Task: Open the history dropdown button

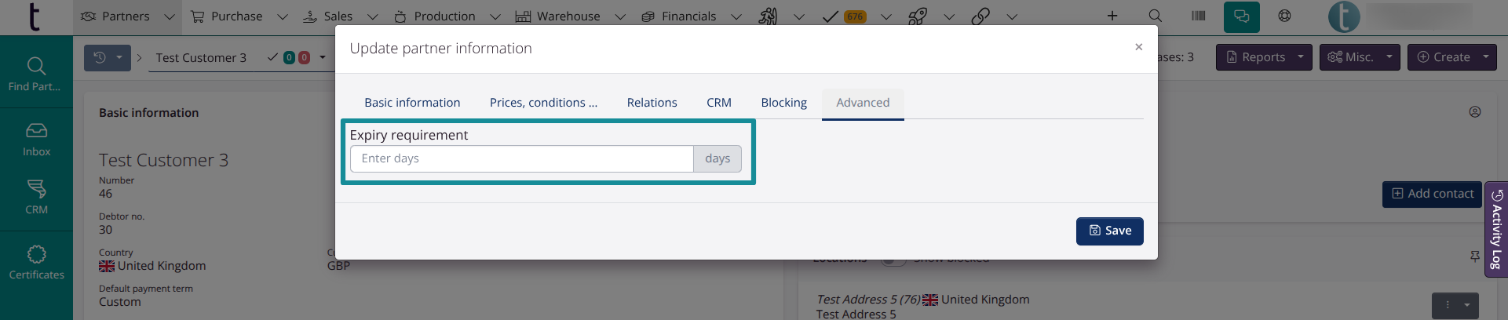Action: (108, 57)
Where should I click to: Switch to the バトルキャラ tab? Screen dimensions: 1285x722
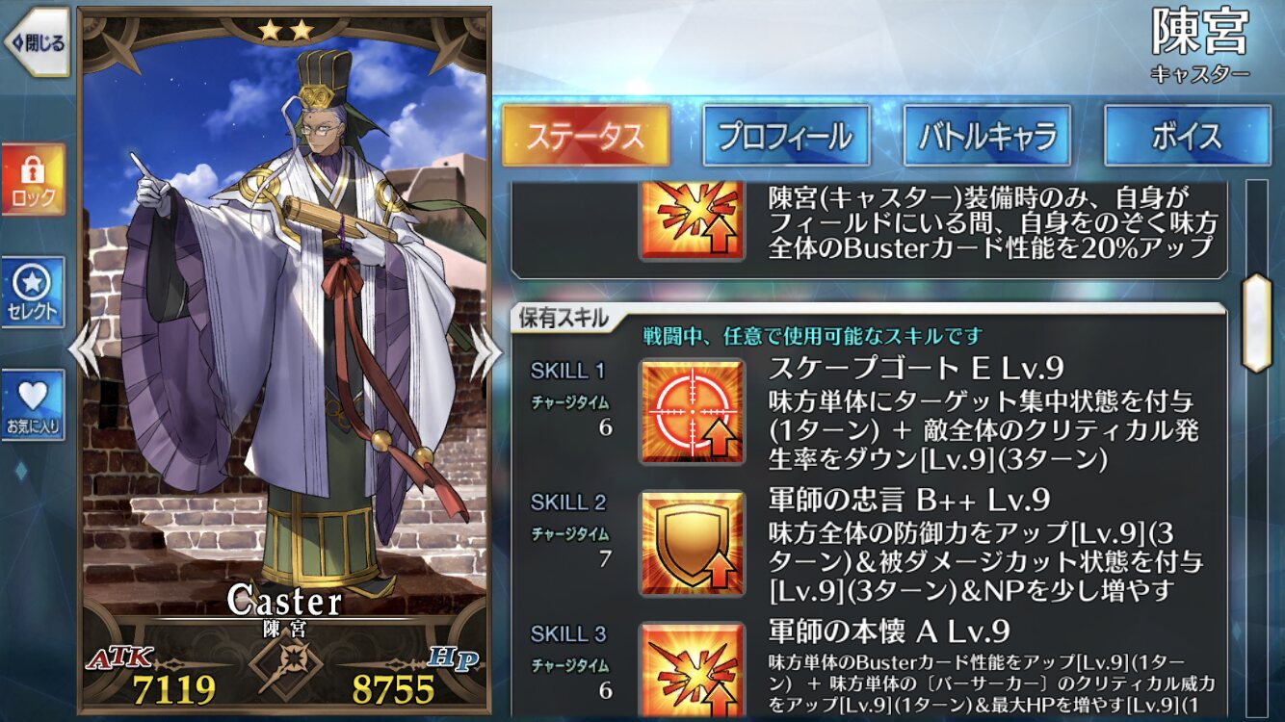coord(987,136)
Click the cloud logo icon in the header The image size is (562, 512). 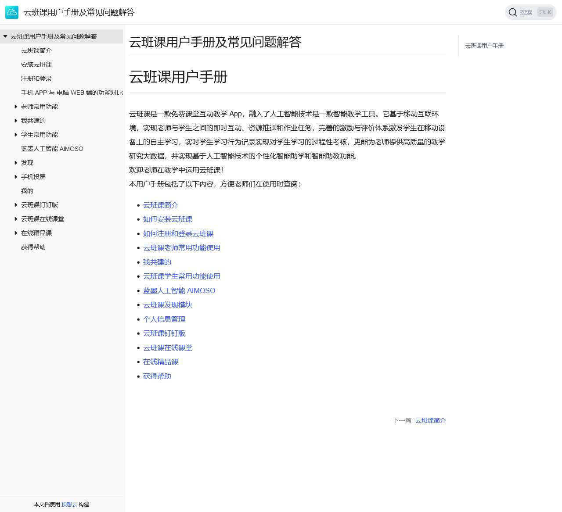point(12,12)
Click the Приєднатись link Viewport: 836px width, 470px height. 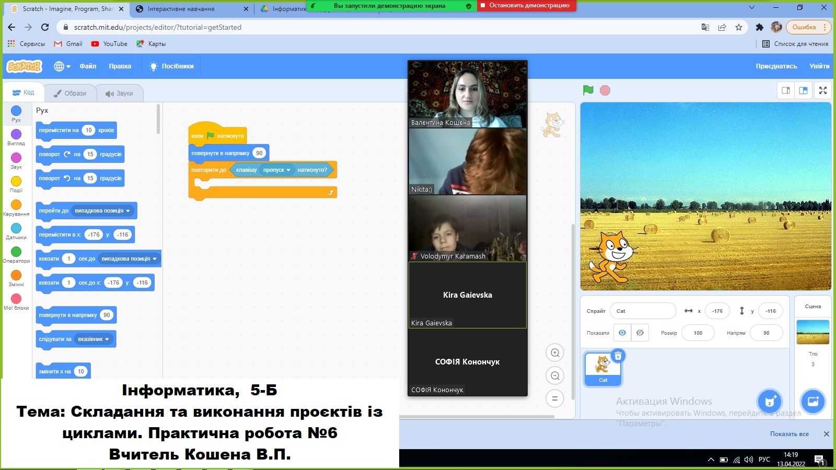tap(776, 66)
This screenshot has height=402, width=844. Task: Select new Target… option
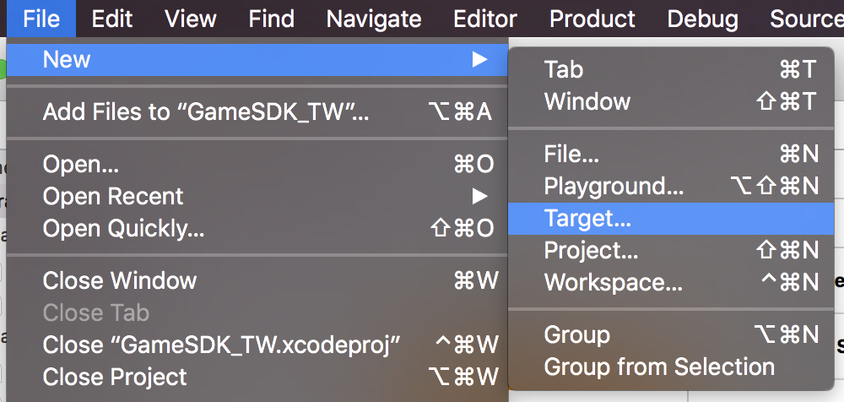(587, 219)
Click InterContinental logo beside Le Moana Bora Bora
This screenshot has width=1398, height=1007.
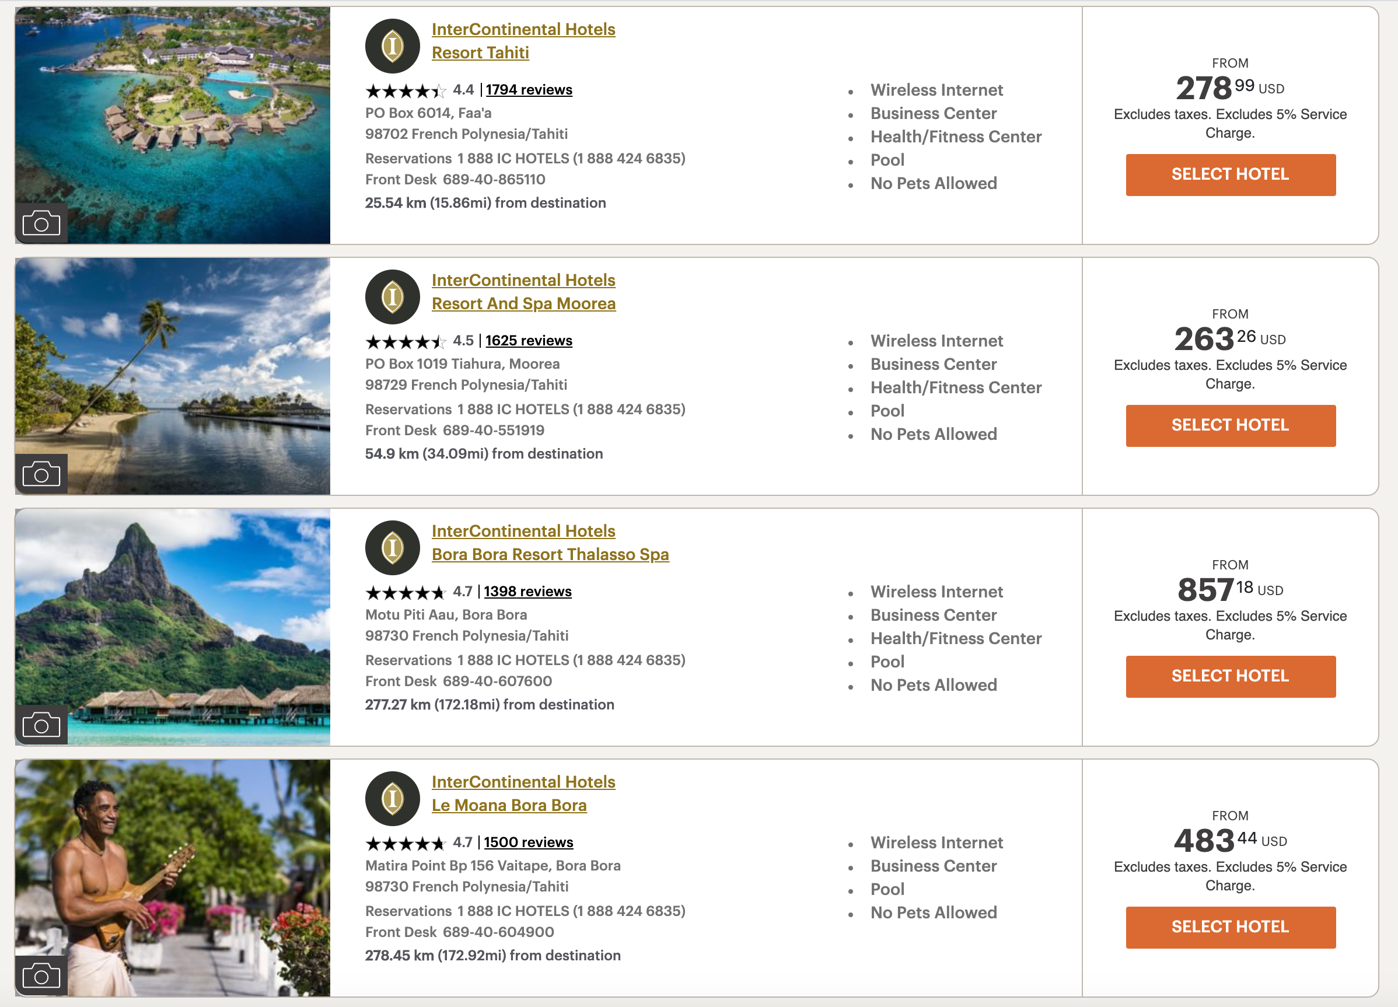click(x=393, y=799)
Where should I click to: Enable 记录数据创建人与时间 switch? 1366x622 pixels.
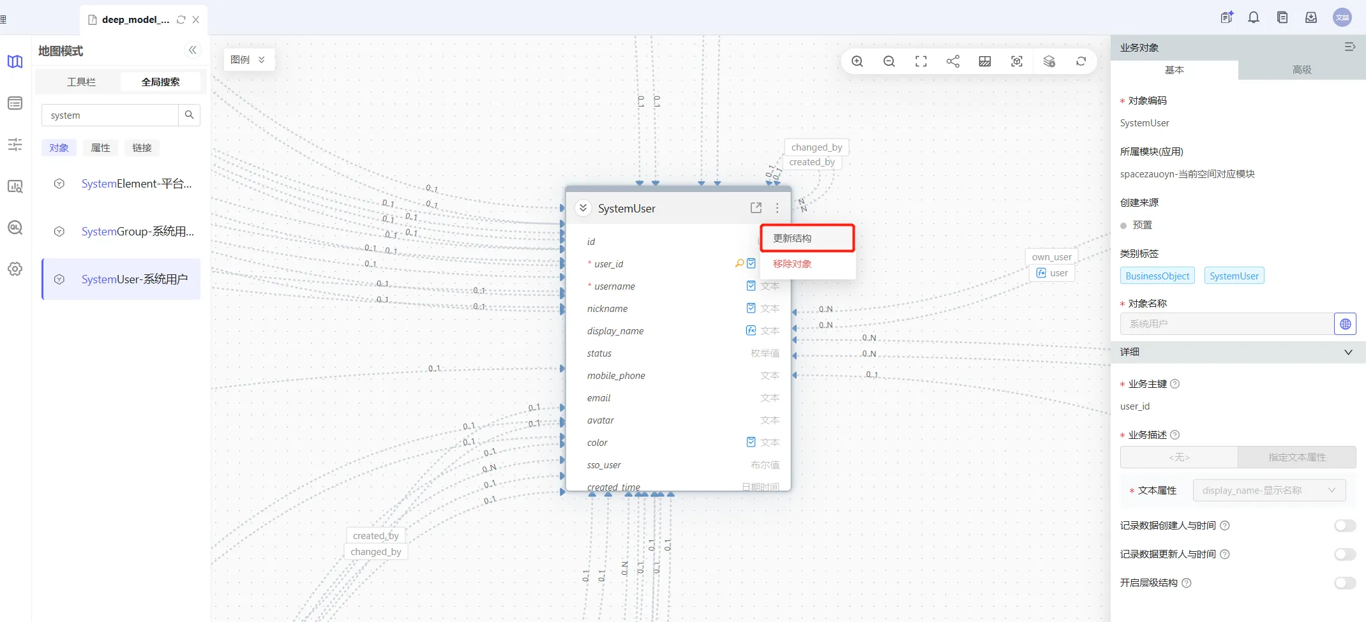1344,526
|---|
▶ **YOUR OBJECTIVE**
Take the line containing "This screenshot has width=1398, height=1007." as the first and the last line of the records as the end. Print every line in that span exactly, leaving out pictures.

▶ **ANSWER BELOW**
This screenshot has width=1398, height=1007.
click(x=393, y=799)
Where should I click to: Enable 记录数据创建人与时间 switch? 1366x622 pixels.
1344,526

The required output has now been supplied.